Мои гости всегда жаловались на состояние моих дорог, и та гонка со смертью убедила меня, насколько они правы. Сначала я дала править Фараху, но мне показалось, что он нарочно лезет на все глубокие ухабы и колдобины, и я сама взялась за руль. Мне пришлось сначала остано
виться у пруда и вымыть руки в черной воде. Расстояние до Найроби показалось мне бесконечно длинным, я подумала, что за время, потраченное на эту поездку, можно было бы добраться и до самой Дании.
Госпиталь для туземцев в Найроби находится на холме перед спуском в город.

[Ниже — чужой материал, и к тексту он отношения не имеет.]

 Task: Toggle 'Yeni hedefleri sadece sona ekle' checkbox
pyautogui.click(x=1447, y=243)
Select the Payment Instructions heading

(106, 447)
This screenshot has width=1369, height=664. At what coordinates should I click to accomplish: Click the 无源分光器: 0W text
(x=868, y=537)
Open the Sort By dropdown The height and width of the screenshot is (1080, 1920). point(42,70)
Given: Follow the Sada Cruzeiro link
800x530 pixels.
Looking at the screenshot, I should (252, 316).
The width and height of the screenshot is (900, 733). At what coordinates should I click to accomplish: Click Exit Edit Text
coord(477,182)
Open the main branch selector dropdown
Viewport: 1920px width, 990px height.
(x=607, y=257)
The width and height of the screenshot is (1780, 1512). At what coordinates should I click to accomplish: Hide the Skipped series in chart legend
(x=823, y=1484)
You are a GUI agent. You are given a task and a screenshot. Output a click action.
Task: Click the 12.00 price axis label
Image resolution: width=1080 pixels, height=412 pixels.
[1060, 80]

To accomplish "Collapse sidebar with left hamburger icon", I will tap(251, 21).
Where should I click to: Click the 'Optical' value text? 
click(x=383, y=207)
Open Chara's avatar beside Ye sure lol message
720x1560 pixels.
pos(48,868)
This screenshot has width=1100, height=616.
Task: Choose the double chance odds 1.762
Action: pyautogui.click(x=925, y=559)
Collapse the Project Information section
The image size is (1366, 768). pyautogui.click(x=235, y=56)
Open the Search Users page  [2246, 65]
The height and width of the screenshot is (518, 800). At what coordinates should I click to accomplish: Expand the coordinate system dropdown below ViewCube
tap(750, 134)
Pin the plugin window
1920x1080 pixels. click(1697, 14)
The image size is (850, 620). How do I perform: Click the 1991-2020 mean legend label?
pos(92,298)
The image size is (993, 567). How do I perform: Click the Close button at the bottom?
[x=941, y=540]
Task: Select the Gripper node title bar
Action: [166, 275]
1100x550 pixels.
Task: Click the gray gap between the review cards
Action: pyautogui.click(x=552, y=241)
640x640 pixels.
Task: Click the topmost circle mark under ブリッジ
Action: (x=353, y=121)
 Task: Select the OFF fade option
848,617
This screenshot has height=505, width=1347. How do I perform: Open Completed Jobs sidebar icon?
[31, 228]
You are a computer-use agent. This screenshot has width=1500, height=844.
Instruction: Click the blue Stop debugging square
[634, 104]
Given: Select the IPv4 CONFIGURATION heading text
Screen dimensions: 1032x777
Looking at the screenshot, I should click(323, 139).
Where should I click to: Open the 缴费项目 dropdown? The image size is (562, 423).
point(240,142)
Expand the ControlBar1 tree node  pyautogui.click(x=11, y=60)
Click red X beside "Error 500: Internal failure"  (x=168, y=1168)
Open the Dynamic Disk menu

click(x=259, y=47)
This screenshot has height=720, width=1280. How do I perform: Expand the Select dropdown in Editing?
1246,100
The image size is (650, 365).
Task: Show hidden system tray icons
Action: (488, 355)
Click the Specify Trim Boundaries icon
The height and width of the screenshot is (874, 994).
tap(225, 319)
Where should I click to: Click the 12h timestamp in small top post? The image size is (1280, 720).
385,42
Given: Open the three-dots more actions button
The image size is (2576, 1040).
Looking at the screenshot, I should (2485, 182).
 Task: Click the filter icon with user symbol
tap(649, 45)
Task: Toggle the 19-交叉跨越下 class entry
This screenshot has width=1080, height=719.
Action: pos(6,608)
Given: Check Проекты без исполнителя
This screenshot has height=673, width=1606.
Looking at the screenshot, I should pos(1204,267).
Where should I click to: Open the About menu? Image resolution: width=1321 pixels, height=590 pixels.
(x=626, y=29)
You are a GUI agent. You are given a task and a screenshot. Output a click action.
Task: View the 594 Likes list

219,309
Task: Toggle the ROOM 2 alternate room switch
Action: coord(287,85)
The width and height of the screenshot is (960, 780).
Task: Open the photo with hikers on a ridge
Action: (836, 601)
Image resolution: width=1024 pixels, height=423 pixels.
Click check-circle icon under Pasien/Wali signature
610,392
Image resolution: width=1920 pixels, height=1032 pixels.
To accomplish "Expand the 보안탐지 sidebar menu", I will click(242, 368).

В больнице было совсем темно и совершенно тихо. Мы еле добудились нужных нам людей. В конце концов мы нашли старого местного доктора или фельдшера, который вышел к нам в странном ночном наряде. Это был высокий, очень спокойный толстяк, и у него была привычка делать какой-нибудь жест сперва одной рукой, потом непременно другой. Помогая вынести Вамаи из машины, я почувствовала, что он пошевельнулся и как-то вытянулся, но когда мы внесли его в ярко освещенную комнату, я поняла, что он мертв. Старый врач, махая рукой, все твердил: 'Он мертвый'. И тут же, указывая на Ваньянгери, повторил: 'Он живой'. Больше мы с этим стариком не встречались: я не ездила ночью в госпиталь, а он, вероятно, только по ночам и дежурил. Тогда меня страшно раздражала его суетливость, но некоторое время спустя мне стало казаться, что сама судьба, безучастно раздающая смерть или жизнь, встретила меня на пороге больницы, облаченная в диковинные просторные белые плащи, один поверх другого.
Но Ваньянгери вдруг очнулся, когда мы привезли его в больницу, и тут же затрясся от страха; он боялся, что мы его бросим, цеплялся за меня и за кого попало, рыдал и вопил в диком отчаянии. Наконец, старый Гоан сделал ему укол, взглянул на меня поверх очков и сказал: 'Он живой'. И я ушла, оставив детей в больнице -- и мертвого и живого, на носилках -- судьба определила, кому из них жить, а кому -- не жить.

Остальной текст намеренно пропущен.